Il popolo si è espresso su un’unica proposta dall’esito prevedibile che ha suscitato poco interesse. L’iniziativa per la responsabilità ambientale è stata chiaramente respinta e la partecipazione al voto si è attestata solamente al 38%. Da allora, la politica nella terra delle numerose votazioni popolari è stata poco entusiasmante. E sarà così fino alla fine dell’estate, quando si discuterà dell’identità elettronicaCollegamento esterno.
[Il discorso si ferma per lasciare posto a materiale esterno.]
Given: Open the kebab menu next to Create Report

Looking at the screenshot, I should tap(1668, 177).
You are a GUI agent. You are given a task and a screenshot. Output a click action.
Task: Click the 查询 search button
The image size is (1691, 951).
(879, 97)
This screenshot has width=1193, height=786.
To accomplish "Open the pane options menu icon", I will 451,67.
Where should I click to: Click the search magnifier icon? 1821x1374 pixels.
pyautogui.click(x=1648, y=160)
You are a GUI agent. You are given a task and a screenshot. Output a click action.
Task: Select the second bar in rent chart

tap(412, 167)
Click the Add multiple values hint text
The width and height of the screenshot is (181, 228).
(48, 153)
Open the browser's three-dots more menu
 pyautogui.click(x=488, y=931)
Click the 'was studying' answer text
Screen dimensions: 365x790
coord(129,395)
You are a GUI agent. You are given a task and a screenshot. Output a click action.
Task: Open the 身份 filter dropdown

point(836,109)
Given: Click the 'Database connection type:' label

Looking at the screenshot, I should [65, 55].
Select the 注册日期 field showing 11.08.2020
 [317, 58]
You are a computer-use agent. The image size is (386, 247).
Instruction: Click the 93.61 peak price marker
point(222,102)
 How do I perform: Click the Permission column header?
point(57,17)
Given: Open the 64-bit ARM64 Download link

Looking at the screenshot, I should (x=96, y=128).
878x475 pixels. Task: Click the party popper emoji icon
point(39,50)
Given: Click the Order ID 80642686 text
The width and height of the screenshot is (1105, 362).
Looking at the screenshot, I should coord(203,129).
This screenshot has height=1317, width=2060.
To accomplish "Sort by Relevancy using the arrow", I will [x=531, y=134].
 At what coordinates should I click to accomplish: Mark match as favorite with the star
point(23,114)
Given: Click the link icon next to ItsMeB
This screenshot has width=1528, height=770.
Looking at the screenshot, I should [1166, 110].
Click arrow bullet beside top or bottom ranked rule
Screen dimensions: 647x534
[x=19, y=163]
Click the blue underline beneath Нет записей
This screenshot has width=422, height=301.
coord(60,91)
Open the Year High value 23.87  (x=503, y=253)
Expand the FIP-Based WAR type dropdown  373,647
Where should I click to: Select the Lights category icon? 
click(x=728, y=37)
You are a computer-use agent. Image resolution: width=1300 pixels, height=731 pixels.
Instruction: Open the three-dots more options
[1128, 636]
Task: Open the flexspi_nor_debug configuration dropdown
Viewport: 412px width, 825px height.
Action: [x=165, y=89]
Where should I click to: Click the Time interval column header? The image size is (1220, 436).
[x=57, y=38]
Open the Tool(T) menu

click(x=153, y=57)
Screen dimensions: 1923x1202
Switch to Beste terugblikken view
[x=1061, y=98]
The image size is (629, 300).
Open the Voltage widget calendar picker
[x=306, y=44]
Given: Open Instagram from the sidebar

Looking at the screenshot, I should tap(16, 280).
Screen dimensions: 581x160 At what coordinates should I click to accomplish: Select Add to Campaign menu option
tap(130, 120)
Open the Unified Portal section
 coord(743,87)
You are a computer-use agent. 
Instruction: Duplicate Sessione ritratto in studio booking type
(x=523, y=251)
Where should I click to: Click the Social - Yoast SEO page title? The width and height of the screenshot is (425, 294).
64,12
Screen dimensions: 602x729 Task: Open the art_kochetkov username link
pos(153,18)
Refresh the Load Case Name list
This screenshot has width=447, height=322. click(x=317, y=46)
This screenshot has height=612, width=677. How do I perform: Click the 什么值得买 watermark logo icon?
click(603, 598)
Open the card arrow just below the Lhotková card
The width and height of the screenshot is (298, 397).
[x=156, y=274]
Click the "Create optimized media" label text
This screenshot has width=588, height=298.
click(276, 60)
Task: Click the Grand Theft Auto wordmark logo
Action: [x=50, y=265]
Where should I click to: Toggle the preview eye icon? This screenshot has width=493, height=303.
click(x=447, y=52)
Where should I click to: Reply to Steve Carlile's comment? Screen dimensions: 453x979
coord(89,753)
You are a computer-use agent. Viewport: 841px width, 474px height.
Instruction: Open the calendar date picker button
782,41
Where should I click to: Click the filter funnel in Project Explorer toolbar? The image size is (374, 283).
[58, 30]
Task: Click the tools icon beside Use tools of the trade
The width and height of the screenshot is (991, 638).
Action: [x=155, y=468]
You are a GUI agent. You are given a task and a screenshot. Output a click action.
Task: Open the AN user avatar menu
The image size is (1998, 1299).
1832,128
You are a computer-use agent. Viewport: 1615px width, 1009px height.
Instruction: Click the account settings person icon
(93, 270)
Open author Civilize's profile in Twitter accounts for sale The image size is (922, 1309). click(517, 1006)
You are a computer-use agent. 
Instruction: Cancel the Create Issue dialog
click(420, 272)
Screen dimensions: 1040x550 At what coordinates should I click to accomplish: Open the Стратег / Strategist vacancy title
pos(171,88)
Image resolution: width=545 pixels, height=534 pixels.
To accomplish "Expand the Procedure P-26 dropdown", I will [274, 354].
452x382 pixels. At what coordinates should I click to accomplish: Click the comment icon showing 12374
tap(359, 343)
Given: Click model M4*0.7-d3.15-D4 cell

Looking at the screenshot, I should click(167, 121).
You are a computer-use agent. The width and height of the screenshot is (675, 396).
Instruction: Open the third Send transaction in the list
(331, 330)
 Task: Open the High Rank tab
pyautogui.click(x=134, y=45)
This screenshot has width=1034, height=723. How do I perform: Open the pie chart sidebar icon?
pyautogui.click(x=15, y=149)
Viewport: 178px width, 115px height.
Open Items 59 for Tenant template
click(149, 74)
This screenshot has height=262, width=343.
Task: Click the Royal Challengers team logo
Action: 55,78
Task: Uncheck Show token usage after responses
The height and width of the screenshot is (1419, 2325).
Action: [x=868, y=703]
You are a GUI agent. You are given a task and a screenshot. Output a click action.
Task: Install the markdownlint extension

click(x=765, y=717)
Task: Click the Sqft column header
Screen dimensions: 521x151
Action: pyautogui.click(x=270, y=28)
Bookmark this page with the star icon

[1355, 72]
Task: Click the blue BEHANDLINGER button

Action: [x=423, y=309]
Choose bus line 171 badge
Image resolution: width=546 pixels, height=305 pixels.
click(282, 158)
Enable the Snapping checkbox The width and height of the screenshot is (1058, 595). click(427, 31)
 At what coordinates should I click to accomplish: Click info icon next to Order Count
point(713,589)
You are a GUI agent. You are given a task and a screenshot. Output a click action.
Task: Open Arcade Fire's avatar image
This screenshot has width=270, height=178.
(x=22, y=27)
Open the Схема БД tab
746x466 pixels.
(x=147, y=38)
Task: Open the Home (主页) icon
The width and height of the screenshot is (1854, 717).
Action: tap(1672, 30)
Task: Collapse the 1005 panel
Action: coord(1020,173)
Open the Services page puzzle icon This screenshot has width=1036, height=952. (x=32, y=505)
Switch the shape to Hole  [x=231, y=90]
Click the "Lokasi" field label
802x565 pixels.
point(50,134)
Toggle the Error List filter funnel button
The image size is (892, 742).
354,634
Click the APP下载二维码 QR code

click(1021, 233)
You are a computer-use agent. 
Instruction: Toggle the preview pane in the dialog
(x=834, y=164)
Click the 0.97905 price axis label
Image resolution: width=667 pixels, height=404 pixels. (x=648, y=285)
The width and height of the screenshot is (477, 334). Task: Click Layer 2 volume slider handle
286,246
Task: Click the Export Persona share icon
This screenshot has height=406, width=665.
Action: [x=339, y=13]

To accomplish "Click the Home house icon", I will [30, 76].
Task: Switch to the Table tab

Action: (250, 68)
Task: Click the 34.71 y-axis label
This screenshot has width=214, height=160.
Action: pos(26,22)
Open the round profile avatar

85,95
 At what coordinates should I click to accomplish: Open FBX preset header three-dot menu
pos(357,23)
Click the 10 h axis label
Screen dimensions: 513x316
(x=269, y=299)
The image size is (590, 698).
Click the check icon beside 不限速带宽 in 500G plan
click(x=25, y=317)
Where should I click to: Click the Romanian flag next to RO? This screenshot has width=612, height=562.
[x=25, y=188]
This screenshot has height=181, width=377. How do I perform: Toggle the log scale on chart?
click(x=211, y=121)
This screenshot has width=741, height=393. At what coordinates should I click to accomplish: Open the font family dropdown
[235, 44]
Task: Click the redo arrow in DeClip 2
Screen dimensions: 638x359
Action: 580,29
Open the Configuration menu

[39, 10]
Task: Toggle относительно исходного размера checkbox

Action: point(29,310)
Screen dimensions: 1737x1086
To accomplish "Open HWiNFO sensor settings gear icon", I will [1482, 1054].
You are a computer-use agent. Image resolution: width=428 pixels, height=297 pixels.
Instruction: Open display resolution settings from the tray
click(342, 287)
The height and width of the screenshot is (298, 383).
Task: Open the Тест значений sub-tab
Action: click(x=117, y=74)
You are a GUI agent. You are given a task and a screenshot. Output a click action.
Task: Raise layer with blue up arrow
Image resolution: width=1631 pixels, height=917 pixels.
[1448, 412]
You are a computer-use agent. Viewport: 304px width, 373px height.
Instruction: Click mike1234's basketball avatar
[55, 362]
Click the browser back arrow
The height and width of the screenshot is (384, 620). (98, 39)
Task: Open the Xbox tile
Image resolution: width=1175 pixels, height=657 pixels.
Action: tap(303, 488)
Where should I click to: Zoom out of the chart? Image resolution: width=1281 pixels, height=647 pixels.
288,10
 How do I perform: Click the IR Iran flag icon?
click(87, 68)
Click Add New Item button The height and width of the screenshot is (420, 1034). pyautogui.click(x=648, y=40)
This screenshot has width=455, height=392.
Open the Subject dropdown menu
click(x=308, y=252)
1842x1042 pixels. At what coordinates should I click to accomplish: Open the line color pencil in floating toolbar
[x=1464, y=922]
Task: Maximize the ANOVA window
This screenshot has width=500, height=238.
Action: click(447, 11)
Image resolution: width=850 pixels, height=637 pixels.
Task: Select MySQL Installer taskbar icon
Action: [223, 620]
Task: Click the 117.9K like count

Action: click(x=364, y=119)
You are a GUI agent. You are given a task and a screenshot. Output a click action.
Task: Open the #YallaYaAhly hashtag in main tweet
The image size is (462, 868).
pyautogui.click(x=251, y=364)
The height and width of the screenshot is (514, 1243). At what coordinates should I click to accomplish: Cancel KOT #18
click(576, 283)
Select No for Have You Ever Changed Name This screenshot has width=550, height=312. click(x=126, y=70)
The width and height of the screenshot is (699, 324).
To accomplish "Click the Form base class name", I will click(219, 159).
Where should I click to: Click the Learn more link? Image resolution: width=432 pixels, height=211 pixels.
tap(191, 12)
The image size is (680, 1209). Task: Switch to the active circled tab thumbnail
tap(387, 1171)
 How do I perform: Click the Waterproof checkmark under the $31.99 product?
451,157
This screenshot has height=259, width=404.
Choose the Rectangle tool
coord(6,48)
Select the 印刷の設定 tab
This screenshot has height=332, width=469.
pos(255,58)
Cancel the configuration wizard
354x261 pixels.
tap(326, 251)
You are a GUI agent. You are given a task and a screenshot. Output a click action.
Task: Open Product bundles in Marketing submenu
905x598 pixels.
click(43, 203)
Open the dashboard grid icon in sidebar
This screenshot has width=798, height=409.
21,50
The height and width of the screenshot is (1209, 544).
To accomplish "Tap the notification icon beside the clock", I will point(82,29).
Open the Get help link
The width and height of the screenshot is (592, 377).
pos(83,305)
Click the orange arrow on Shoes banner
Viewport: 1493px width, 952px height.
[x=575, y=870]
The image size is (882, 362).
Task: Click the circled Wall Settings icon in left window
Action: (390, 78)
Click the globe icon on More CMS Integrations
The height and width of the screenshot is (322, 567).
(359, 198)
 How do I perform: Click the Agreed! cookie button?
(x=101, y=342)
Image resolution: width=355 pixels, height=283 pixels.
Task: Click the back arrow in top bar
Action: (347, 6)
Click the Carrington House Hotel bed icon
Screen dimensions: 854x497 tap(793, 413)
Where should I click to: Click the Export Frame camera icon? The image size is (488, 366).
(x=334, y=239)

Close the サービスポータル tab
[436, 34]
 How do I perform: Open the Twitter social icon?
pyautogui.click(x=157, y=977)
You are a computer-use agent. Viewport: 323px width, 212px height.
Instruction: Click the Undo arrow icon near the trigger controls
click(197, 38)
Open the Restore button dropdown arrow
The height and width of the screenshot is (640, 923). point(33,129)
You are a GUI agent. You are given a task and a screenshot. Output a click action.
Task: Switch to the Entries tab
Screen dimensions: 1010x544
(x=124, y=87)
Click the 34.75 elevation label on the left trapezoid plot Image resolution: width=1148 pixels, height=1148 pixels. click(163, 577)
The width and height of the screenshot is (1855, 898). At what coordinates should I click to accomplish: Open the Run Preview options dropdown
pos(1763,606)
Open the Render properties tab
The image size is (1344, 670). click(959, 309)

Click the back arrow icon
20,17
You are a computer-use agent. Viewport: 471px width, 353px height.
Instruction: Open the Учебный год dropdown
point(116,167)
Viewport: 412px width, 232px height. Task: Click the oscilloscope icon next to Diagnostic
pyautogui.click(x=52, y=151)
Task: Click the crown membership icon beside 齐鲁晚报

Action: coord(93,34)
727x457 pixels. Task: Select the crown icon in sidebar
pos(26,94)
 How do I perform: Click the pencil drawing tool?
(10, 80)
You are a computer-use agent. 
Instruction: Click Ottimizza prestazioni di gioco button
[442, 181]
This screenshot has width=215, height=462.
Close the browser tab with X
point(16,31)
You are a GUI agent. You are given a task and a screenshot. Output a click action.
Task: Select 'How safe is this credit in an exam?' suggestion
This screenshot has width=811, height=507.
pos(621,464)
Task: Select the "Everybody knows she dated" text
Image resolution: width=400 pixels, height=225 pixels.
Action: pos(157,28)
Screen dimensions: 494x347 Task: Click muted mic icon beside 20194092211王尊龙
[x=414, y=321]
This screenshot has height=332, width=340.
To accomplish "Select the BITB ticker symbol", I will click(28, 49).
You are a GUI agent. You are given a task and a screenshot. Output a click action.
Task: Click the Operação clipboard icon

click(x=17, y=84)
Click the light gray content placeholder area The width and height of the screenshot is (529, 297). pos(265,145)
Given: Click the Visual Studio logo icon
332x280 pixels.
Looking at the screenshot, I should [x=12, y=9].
Solo all’estero regna il caos: Donald Trump sta rivoluzionando l’ordine mondiale, l’escalation in Medio Oriente si sta intensificando, la Russia sta moltiplicando i suoi attacchi in Ucraina e l’Europa sta rafforzando i suoi meccanismi di difesa.
Blatten porta unità
C’è una barzelletta sulla Svizzera che il ministro degli esteri svizzero Ignazio Cassis ha sentito nel 2022, a margine del funerale della regina Elisabetta II a Londra. La racconta volentieri: “Dove bisogna fuggire in caso di un cataclisma generale? In Svizzera. Lì tutto accade in modo così lento che perfino la fine del mondo giunge con due anni di ritardo”.
E quando poi arriva davvero, con detriti e ghiaccio come a Blatten, la fine del mondo viene prima misurata e calcolata, cosicché la cellula di crisi possa annunciare già il giorno stesso della catastrofe la tabella di marcia per la ricostruzione di un nuovo villaggio alpino.
La frana a Blatten ha segnato l’inizio della sessione estiva delle Camere federali. L’evento non era ovviamente all’ordine del giorno, ma il disastro è subito stato una priorità. Ha unito il Parlamento come raramente accade, in un sentimento di rispetto.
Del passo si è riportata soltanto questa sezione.